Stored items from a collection
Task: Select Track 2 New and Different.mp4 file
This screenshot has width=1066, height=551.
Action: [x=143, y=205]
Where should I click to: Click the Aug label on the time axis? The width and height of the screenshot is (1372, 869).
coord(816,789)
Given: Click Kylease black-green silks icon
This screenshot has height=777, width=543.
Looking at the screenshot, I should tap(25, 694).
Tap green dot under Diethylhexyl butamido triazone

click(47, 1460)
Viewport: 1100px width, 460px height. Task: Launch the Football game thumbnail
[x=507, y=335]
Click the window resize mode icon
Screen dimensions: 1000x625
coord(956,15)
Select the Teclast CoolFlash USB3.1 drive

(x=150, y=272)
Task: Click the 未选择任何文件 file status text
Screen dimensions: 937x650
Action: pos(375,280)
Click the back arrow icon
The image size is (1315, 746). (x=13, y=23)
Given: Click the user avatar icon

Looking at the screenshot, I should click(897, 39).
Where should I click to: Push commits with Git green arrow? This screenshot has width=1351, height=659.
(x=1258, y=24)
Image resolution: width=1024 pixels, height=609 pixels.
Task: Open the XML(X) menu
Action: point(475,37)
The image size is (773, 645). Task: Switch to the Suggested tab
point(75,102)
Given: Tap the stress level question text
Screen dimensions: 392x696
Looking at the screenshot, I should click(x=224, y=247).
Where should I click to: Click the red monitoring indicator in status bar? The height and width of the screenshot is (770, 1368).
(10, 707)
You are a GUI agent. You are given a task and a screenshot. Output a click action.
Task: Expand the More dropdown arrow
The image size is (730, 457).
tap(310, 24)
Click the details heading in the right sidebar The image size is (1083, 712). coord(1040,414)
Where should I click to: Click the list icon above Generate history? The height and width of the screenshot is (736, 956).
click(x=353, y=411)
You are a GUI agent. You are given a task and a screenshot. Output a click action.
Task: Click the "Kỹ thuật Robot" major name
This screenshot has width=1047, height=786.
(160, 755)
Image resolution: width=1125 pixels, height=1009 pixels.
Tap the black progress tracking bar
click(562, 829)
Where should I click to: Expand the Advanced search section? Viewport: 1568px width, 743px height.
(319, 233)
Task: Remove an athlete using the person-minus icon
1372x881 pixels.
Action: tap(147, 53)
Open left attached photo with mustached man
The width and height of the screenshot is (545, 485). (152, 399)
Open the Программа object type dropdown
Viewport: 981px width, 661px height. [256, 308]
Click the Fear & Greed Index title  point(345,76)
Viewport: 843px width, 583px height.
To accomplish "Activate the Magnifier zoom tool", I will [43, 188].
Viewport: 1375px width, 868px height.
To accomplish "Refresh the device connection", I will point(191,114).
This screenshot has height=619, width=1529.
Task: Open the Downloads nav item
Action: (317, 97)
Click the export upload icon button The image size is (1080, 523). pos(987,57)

WHAT THE TASK REQUIRES: Every line of the data above should be reproduced word for word.

OUTPUT BELOW:
Task: Select Track 2 New and Different.mp4 file
This screenshot has width=1066, height=551.
Action: [x=143, y=205]
Where should I click to: Click the Aug label on the time axis? The width and height of the screenshot is (1372, 869).
coord(816,789)
Given: Click Kylease black-green silks icon
This screenshot has height=777, width=543.
Looking at the screenshot, I should tap(25, 694).
Tap green dot under Diethylhexyl butamido triazone

click(47, 1460)
Viewport: 1100px width, 460px height. Task: Launch the Football game thumbnail
[x=507, y=335]
Click the window resize mode icon
Screen dimensions: 1000x625
coord(956,15)
Select the Teclast CoolFlash USB3.1 drive

(x=150, y=272)
Task: Click the 未选择任何文件 file status text
Screen dimensions: 937x650
Action: pos(375,280)
Click the back arrow icon
The image size is (1315, 746). (x=13, y=23)
Given: Click the user avatar icon

Looking at the screenshot, I should click(897, 39).
Where should I click to: Push commits with Git green arrow? This screenshot has width=1351, height=659.
(x=1258, y=24)
Image resolution: width=1024 pixels, height=609 pixels.
Task: Open the XML(X) menu
Action: point(475,37)
The image size is (773, 645). Task: Switch to the Suggested tab
point(75,102)
Given: Tap the stress level question text
Screen dimensions: 392x696
Looking at the screenshot, I should click(x=224, y=247).
Where should I click to: Click the red monitoring indicator in status bar? The height and width of the screenshot is (770, 1368).
(10, 707)
You are a GUI agent. You are given a task and a screenshot. Output a click action.
Task: Expand the More dropdown arrow
The image size is (730, 457).
tap(310, 24)
Click the details heading in the right sidebar The image size is (1083, 712). coord(1040,414)
Where should I click to: Click the list icon above Generate history? The height and width of the screenshot is (736, 956).
click(x=353, y=411)
You are a GUI agent. You are given a task and a screenshot. Output a click action.
Task: Click the "Kỹ thuật Robot" major name
This screenshot has width=1047, height=786.
(160, 755)
Image resolution: width=1125 pixels, height=1009 pixels.
Tap the black progress tracking bar
click(562, 829)
Where should I click to: Expand the Advanced search section? Viewport: 1568px width, 743px height.
(319, 233)
Task: Remove an athlete using the person-minus icon
1372x881 pixels.
Action: tap(147, 53)
Open left attached photo with mustached man
The width and height of the screenshot is (545, 485). (152, 399)
Open the Программа object type dropdown
Viewport: 981px width, 661px height. [256, 308]
Click the Fear & Greed Index title  point(345,76)
Viewport: 843px width, 583px height.
To accomplish "Activate the Magnifier zoom tool", I will [43, 188].
Viewport: 1375px width, 868px height.
To accomplish "Refresh the device connection", I will point(191,114).
This screenshot has height=619, width=1529.
Task: Open the Downloads nav item
Action: (317, 97)
Click the export upload icon button The image size is (1080, 523). pos(987,57)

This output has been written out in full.